**Do this**
Please rewrite all the items below, swapping each "Screen dimensions" for "Viewport size" and leaving everything else as it is.

------------------------------------------------------------------------

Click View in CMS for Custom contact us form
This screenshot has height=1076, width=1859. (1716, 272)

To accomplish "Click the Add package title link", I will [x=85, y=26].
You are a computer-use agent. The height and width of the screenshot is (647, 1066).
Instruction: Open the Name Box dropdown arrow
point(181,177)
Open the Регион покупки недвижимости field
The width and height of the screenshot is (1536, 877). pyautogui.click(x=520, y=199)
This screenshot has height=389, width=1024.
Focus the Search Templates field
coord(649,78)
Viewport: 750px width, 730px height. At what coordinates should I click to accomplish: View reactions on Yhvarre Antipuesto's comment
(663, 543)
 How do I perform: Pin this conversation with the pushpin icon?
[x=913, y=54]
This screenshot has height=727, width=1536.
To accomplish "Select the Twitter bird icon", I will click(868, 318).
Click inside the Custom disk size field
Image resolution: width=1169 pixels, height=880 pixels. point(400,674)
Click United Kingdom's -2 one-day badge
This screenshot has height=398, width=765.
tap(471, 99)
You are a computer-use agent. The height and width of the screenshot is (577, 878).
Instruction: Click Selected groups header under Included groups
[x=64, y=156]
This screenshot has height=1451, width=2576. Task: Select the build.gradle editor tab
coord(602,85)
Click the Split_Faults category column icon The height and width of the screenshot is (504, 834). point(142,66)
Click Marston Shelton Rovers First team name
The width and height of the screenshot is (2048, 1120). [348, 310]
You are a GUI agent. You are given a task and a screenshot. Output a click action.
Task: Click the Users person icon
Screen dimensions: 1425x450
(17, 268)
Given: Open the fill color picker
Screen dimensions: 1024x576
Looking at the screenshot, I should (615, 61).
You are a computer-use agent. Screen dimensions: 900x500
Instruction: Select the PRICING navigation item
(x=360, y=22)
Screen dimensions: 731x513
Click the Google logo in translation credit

------------------------------------------------------------------------

**Full answer**
Click View in CMS for Custom contact us form
This screenshot has height=1076, width=1859. (1716, 272)

To accomplish "Click the Add package title link", I will [x=85, y=26].
You are a computer-use agent. The height and width of the screenshot is (647, 1066).
Instruction: Open the Name Box dropdown arrow
point(181,177)
Open the Регион покупки недвижимости field
The width and height of the screenshot is (1536, 877). pyautogui.click(x=520, y=199)
This screenshot has height=389, width=1024.
Focus the Search Templates field
coord(649,78)
Viewport: 750px width, 730px height. At what coordinates should I click to accomplish: View reactions on Yhvarre Antipuesto's comment
(663, 543)
 How do I perform: Pin this conversation with the pushpin icon?
[x=913, y=54]
This screenshot has height=727, width=1536.
To accomplish "Select the Twitter bird icon", I will click(868, 318).
Click inside the Custom disk size field
Image resolution: width=1169 pixels, height=880 pixels. point(400,674)
Click United Kingdom's -2 one-day badge
This screenshot has height=398, width=765.
tap(471, 99)
You are a computer-use agent. The height and width of the screenshot is (577, 878).
Instruction: Click Selected groups header under Included groups
[x=64, y=156]
This screenshot has height=1451, width=2576. Task: Select the build.gradle editor tab
coord(602,85)
Click the Split_Faults category column icon The height and width of the screenshot is (504, 834). point(142,66)
Click Marston Shelton Rovers First team name
The width and height of the screenshot is (2048, 1120). [348, 310]
You are a GUI agent. You are given a task and a screenshot. Output a click action.
Task: Click the Users person icon
Viewport size: 1425x450
(17, 268)
Given: Open the fill color picker
Viewport size: 1024x576
Looking at the screenshot, I should (615, 61).
You are a computer-use agent. Viewport size: 900x500
Instruction: Select the PRICING navigation item
(x=360, y=22)
Viewport size: 731x513
Click the Google logo in translation credit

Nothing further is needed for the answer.